> _TASK REQUIREMENTS_: Could you continue the news article below on Spain's hopes for a tourism recovery, starting right after its final sentence?
──────── PASSAGE TO READ
By Andrew Atkinson

Spain hopes the number of foreign tourists visiting the country can return this year to half pre-pandemic levels, Tourism Minister Reyes Maroto said on March 22.

“Maybe the ideal goal is to get half of the tourists we had in 2019. This, for the industry, would be an achievement,” said the Minister at a Europa Press news agency conference.

In 2019, Spain had the world’s second highest number of foreign visitors – over 80 million – which plummeted by more than 80% to 19 million tourists in 2020, the lowest level since 1969, as a result of the travel restrictions imposed to curb the coronavirus pandemic.

Tourism accounted for around 12% of gross domestic product (GDP) in 2019, one job in eight, that activity plunged in 2020. The industry accounted for between 4% and 5% of Spain’s national output, according to estimates from the Funcas think-tank.

Tens of thousands of German tourists arrived in the Balearic islands, in a boost for tourism that has created controversy here as Spaniards cannot go, due to a travel ban.

German tourists in face masks arrived at Palma airport on March 19, being among the first to arrive after Germany lifted quarantine requirements for travellers returning from the Balearic Islands.
────────────────
──────── SUPPLIED INFORMATION
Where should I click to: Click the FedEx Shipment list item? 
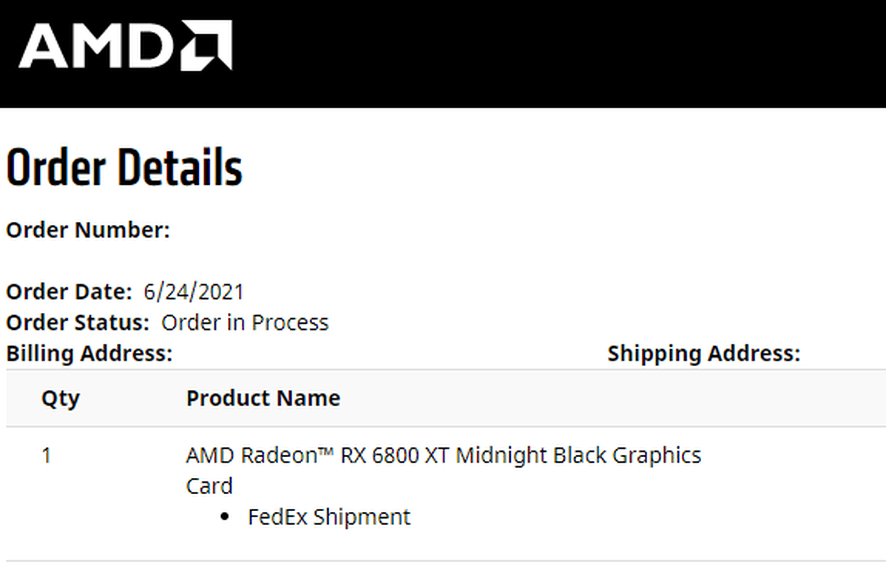[x=329, y=517]
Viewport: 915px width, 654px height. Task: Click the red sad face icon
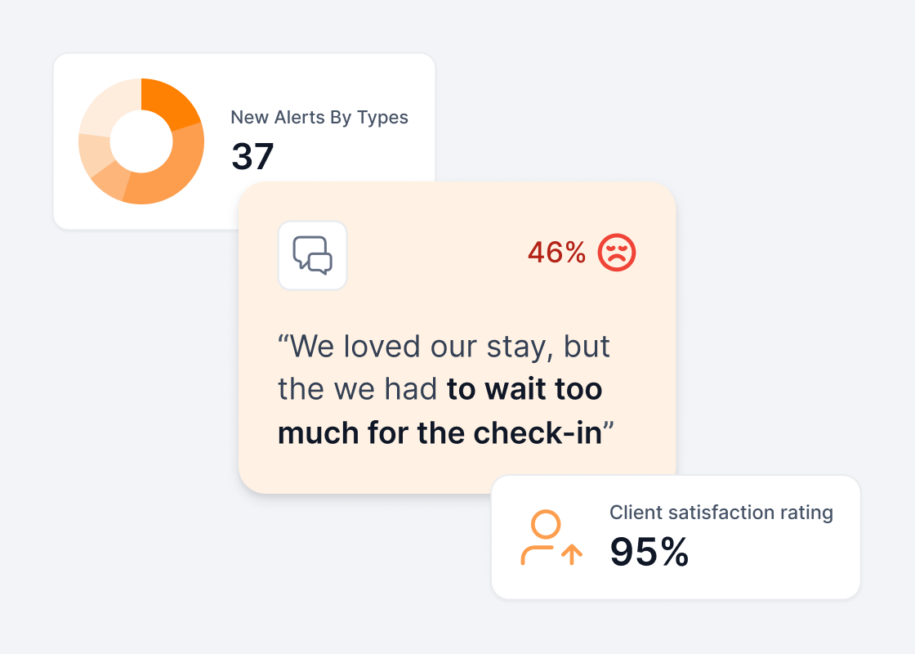(617, 253)
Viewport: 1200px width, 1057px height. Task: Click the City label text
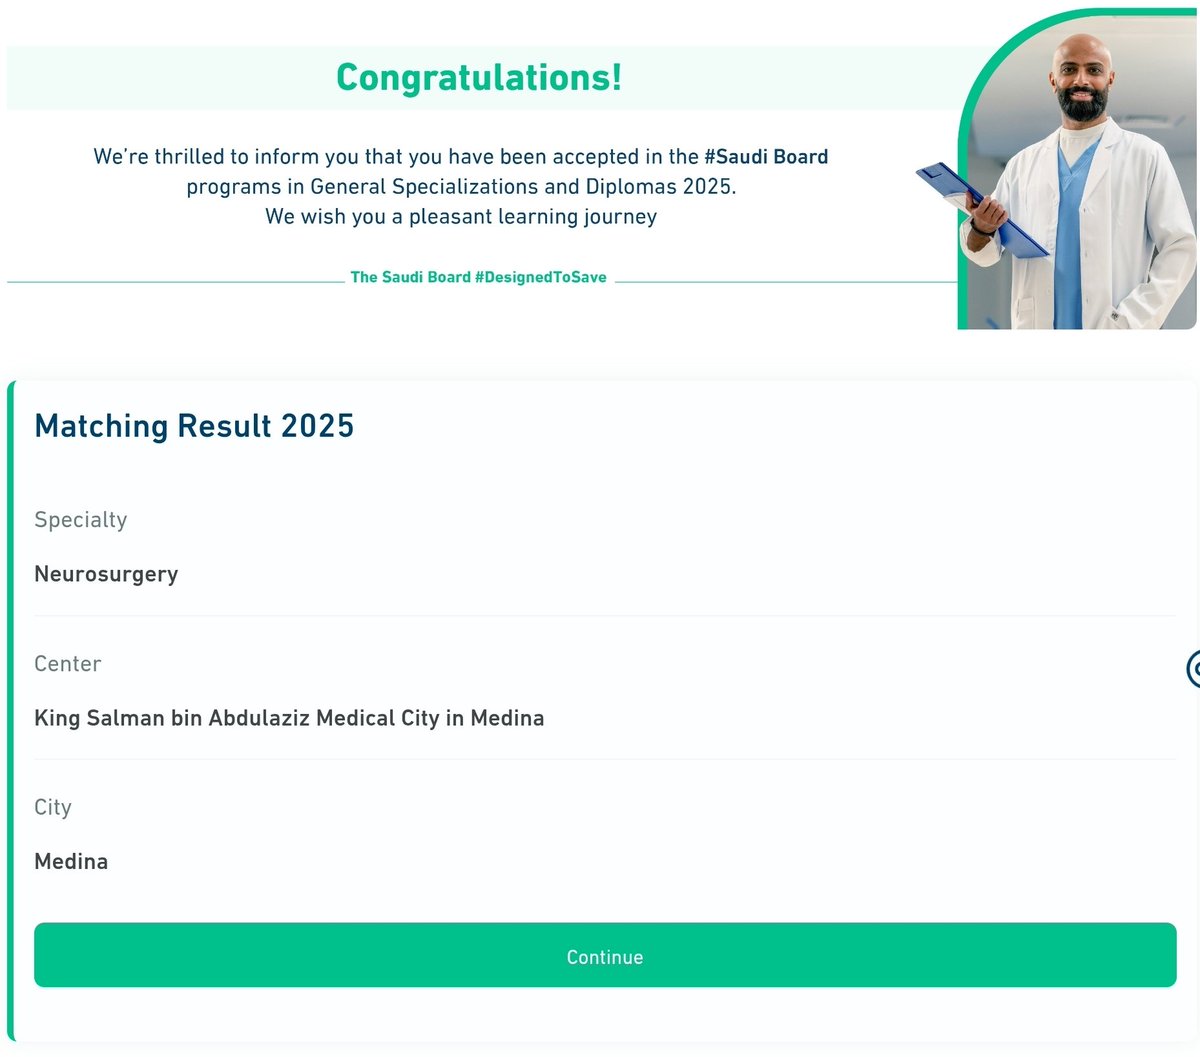pos(52,807)
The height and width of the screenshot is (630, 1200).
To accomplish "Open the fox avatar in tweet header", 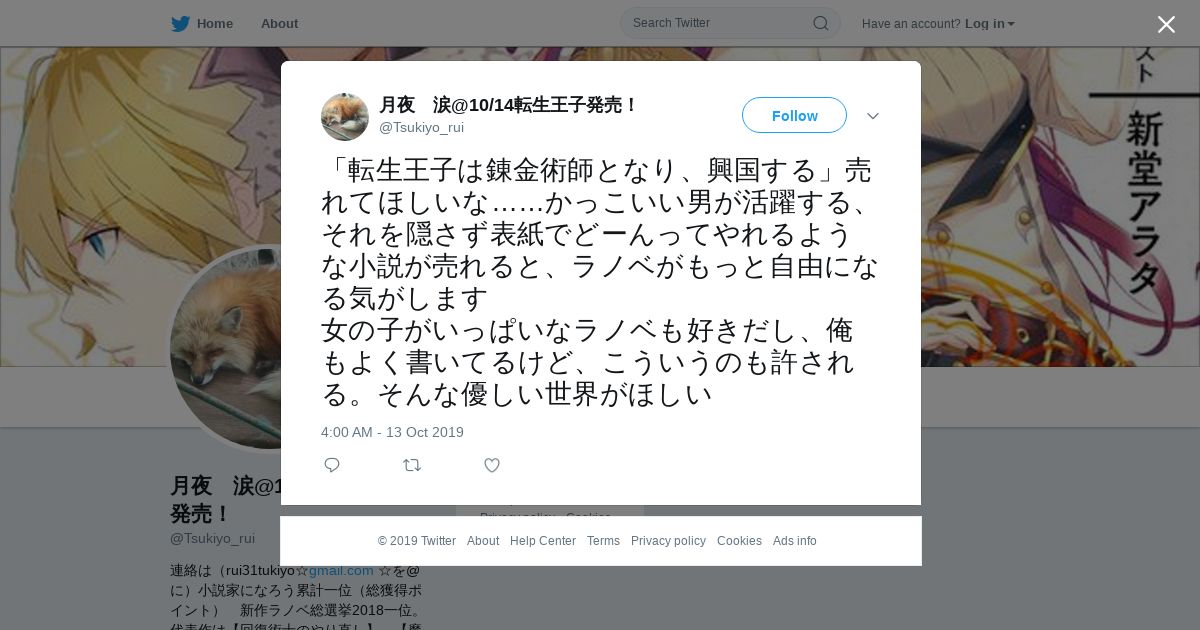I will [345, 117].
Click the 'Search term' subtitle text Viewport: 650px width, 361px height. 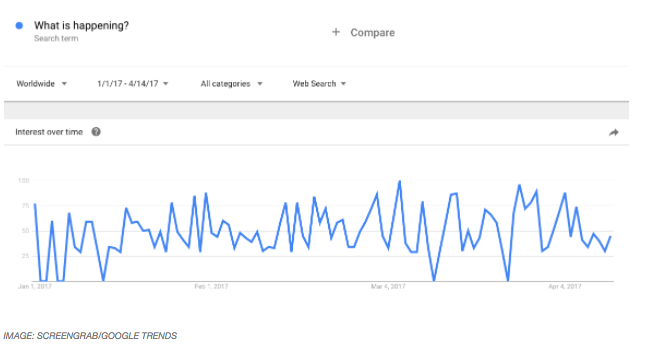(56, 39)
────────────────
> _EXERCISE RESPONSE_:
Tourists are still not allowed to stay in hotels or holiday lets in Germany, leaving foreign holidays one of the few options for those wanting to get away.

Arrivals were from Berlin, Frankfurt, Dusseldorf and Hamburg. Passengers had to provide test results not more than 72 hours old at the airport showing they were COVID-free.

German tourists are scheduled to arrive at Alicante-Elche airport for the Easter period, as previously reported by the Leader newspaper.

The present curfew after easing of lockdown restrictions sees the 10pm to 6am curfew remain unaltered.

Hospitality, bar and restaurant terraces and interiors can open until 6pm, with indoor capacity 30% and a maximum of four people per table.

While German tourists can visit Spain, many Spaniards and expats are unable to travel because of a ban on travelling, including a ban between regions over Easter, leaving many up in arms.

The German government still advises against non-essential travel.

The Spanish government is among countries wanting an international vaccine certificate to be ready for the summer season.